After a divorce, you and your former spouse can care for your children amicably is the best-case scenario. Unfortunately, it does not always work out that way. Your spouse could try to alienate you from your children. According to Healthline, parental alienation syndrome occurs when one parent uses methods to distance the other parent’s children.
Fortunately, there are signs that you can look for.
Looking at your child’s behavior
After a divorce, it is normal for children to go through a lot of stress regarding adjusting. They may be more prone to becoming upset with you or your ex. The signs of parental alienation, however, are more extreme.

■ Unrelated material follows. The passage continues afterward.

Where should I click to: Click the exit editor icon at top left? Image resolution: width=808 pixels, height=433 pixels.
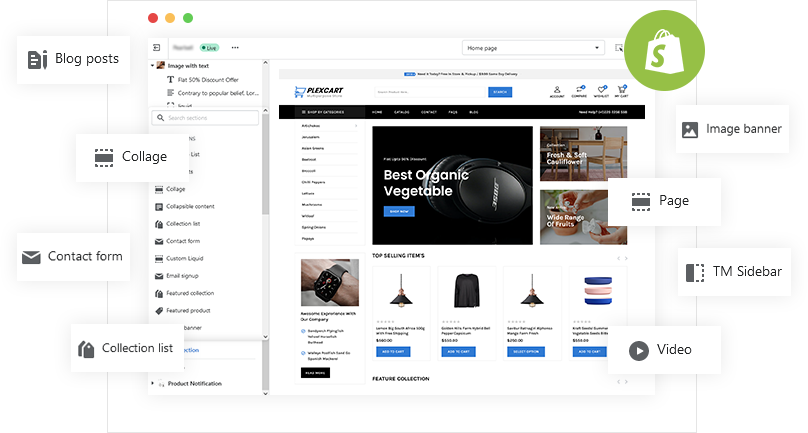(157, 47)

Your children may criticize you, may have only negative feelings with no positives. Yet, they will give your former spouse nothing but praise and support. Most of their phrases will sound like they borrowed them from an adult. They may have ideas or thoughts on situations that they never witnessed.
Analyzing your ex’s behavior
There are a few red flags that indicate an alienator. First, he or she may keep all of your children’s personal items. Even if you see the children more often, anything at the other parent’s house remains at that parent’s house. Your ex may try to tempt your children to stay longer. He or she will plan activities your children will want to be included in on the days your children should be with you.
In parental alienation syndrome, your children will have had a good relationship with you in the beginning. During the alienation, they may act out towards your family members.